One more outré purpose for spoofing SIPs is to have you blacklist/nullroute 
someone, effectively enlisting you to cause a DOS.

--p

-----Original Message-----
From: NANOG [mailto:nanog-bounces+patrick.darden=p66....@nanog.org] On Behalf 
Of Matthew Huff
Sent: Tuesday, March 10, 2015 6:41 PM
To: nanog@nanog.org
Subject: [EXTERNAL]Purpose of spoofed packets ???

We recently got an abuse report of an IP address in our net range. However, 
that IP address isn't in use in our networks and the covering network is null 
routed, so no return traffic is possible. We have external BGP monitoring, so 
unless something very tricky is going on, we don't have part of our prefix 
hijacked.

§ **WHAT THIS EXERCISE ASKS**
1. Rewrite the part of the spoofed-packets email that opens with the words containing "One more outré" and closes with "spoofed packets ???", putting "forging" in place of "spoofing".
2. Write a continuation of the spoofed-packets email that picks up after its last sentence.

§ **AVAILABLE DATA**
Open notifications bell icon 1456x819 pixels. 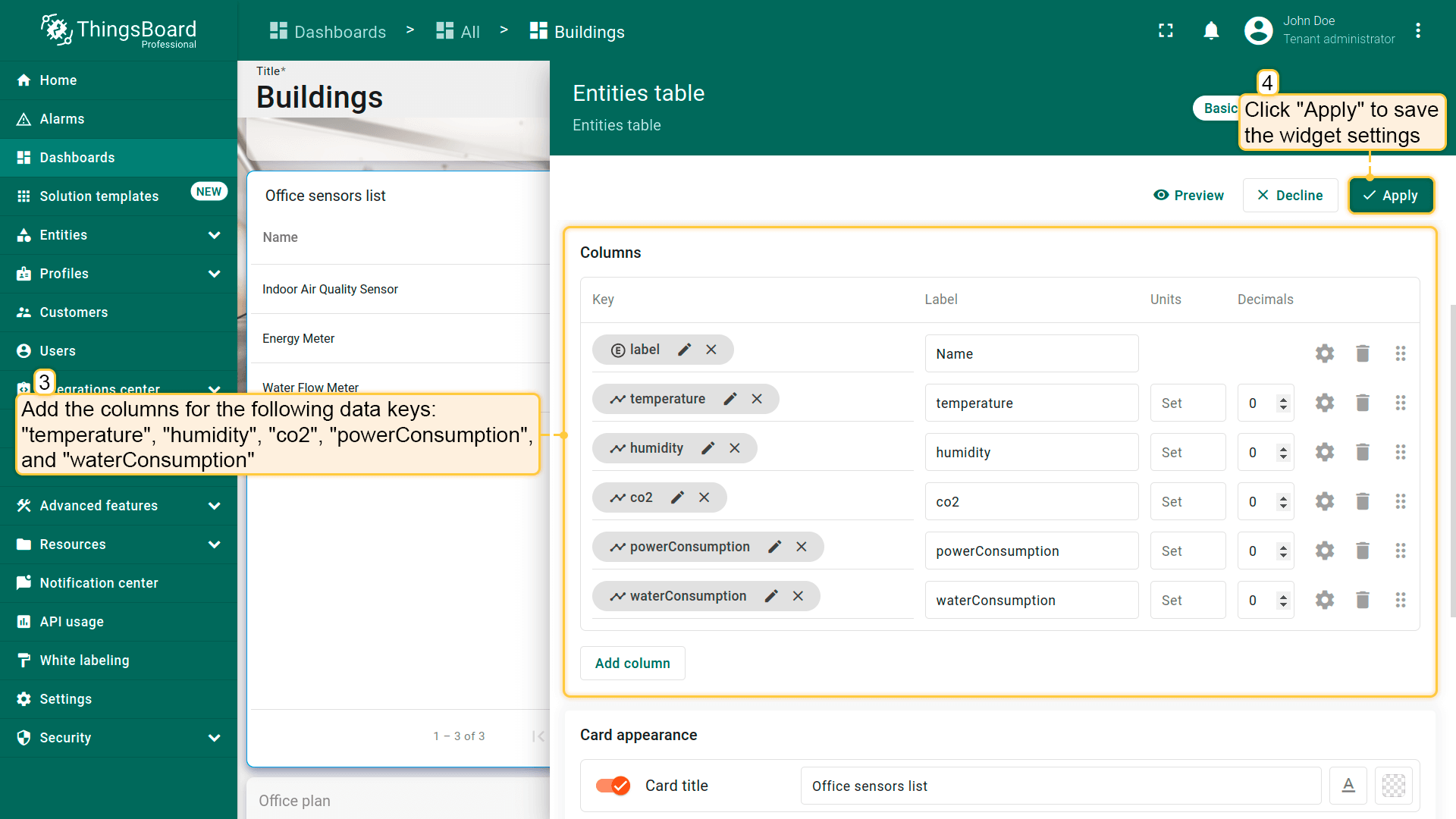[x=1211, y=30]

§ **TASK-BY-TASK RESULTS**
1.
One more outré purpose for forging SIPs is to have you blacklist/nullroute 
someone, effectively enlisting you to cause a DOS.

--p

-----Original Message-----
From: NANOG [mailto:nanog-bounces+patrick.darden=p66....@nanog.org] On Behalf 
Of Matthew Huff
Sent: Tuesday, March 10, 2015 6:41 PM
To: nanog@nanog.org
Subject: [EXTERNAL]Purpose of spoofed packets ???

2.
I assume the source address was spoofed, but this leads to my question. Since 
the person that submitted the report didn't mention a high packet rate (it was 
on ssh port 22), it doesn't look like some sort of SYN attack, but any OS 
fingerprinting or doorknob twisting wouldn't be useful from the attacker if the 
traffic doesn't return to them, so what gives?

BTW, we are in the ARIN region, the report came out of the RIPE region.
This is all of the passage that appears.